A spark plug replacement guide for BMW N43 and N53 engines from NGK UK Ltd.
According to statistics, more than 488,000 vehicles with the N43 and N53 engines are driving on European roads, which were fitted with the ZKBR7A-HTU NGK spark plugs as original equipment (OE).
It is likely that many UK and Ireland workshops have already had the opportunity to take a look at these engines, either under the bonnet of a BMW 1 series or under that of a 3, 5 or 6 model.
Technically, the spark plug is a semi-surface type spark plug with three ground electrodes and a 14mm bi-hex. To guarantee a reliable ignition, the spark plug comes with a projected spark position – the electrodes extend far into the combustion chamber.
Also, the semi-surface design prevents the accumulation of carbon deposits which are often associated with direct injection engines and guarantees reliable ignition by removing carbon deposits at the insulator tip even at temperature levels below the spark plug’s self-cleaning temperature.
Correct tool selection: a must when it comes to spark plug service replacement
As with any spark plug, the ZKBR7A-HTU needs to be changed from time to time. The original equipment (OE) identical aftermarket spark plug from NGK (stock no. 91785), replaces BMW part nos. 12120038349 and 755001102.
Unlike most engines, the spark plugs position in the N43 and N53 is angled in the spark plug tunnel by more than five degrees. A look into the spark plug shaft does not reveal this special design to technicians and, unaware of this particular construction, the mechanic might mistakenly use a standard solid bi-hex (12 point) socket, instead of the necessary bi-hex socket with an integral articulated joint.

_Task objective_
Continue the BMW N43/N53 spark plug replacement guide from its last sentence.

_Material provided_
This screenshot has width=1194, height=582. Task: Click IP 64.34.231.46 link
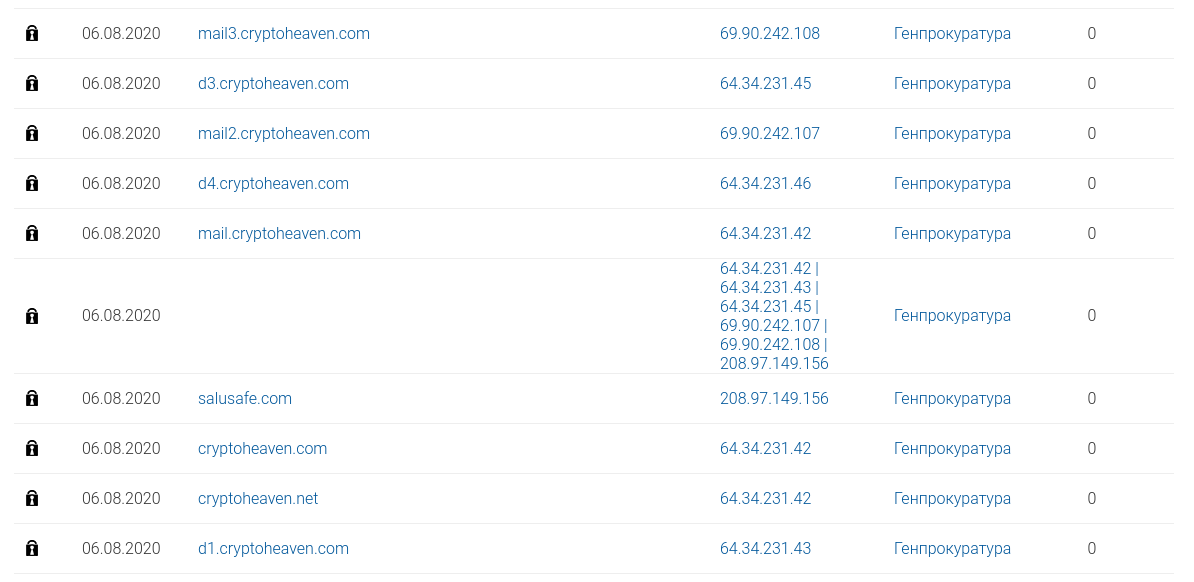click(x=765, y=184)
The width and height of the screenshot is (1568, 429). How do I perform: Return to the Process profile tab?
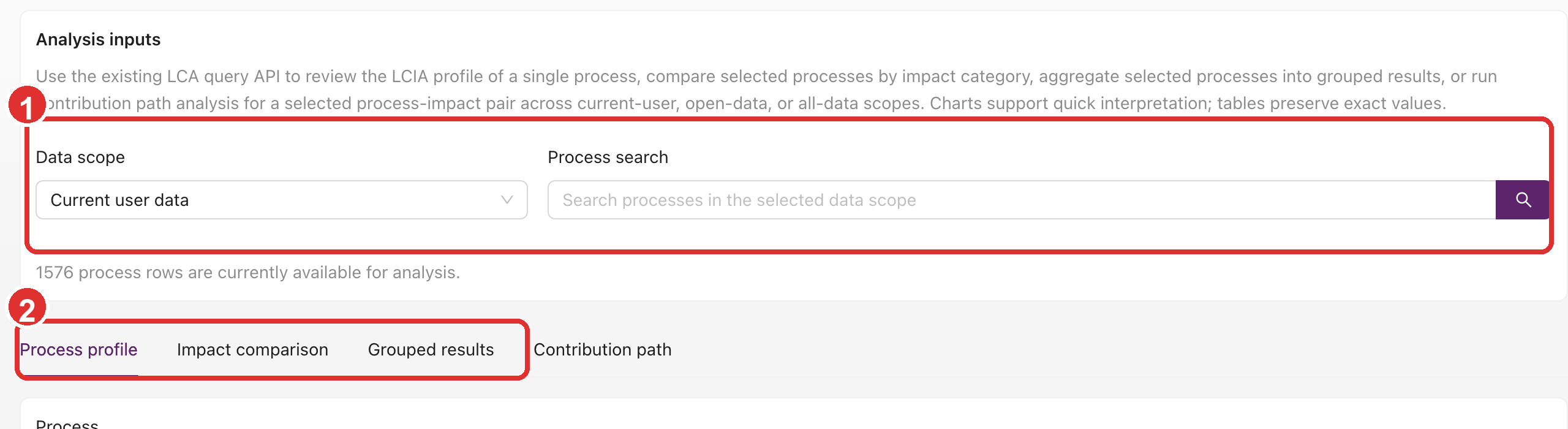[x=78, y=349]
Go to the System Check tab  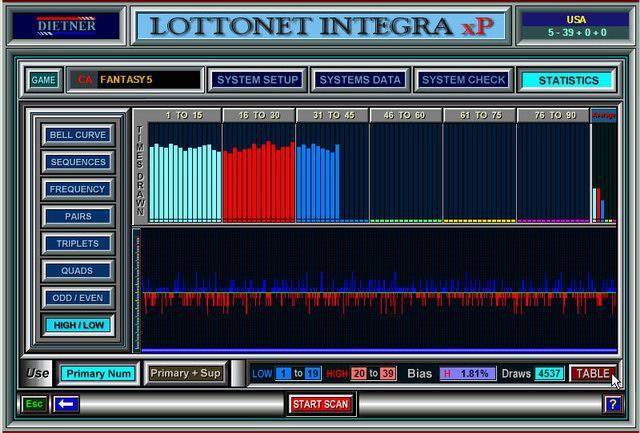pos(464,80)
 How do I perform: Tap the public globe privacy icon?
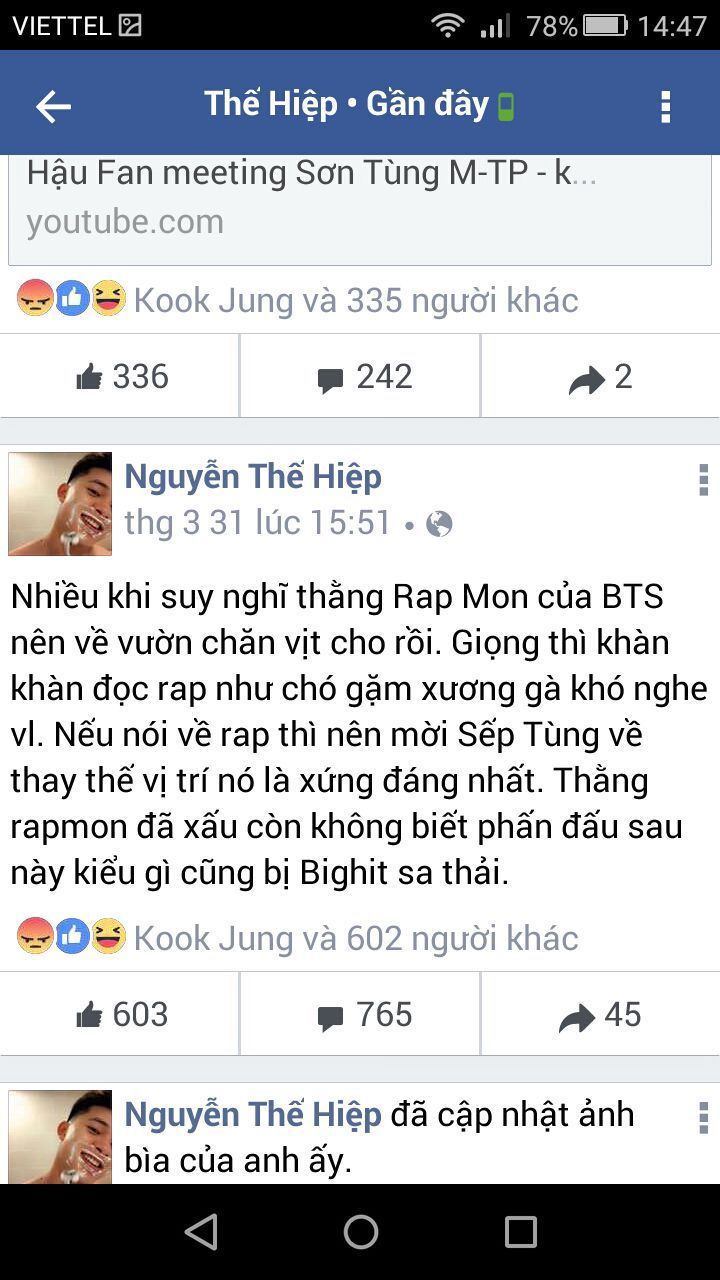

_Reply_
Due to the angled position, a conventional solid spark plug socket will not fit squarely on the spark plug. The force required to loosen or tighten the spark plug means that the risk of spark plug damage is high. This is because force is applied to the fragile ceramic insulator of the spark plug, which can result in hairline cracks and breakage. Sometimes cracking cannot be seen as they are out of sight beneath the metal shell of the spark plug. Ignition problems and an early failure of the spark plug are inevitable, resulting in costly diagnostic time.
When replacing spark plugs on the N43 and N53 engines, be sure to use a quality articulated bi-hex socket, available from specialist tool manufacturers – and as with any spark plug, it should be used in conjunction with a torque wrench upon installation (set to 15 – 20 Nm for this 12mm diameter thread plug).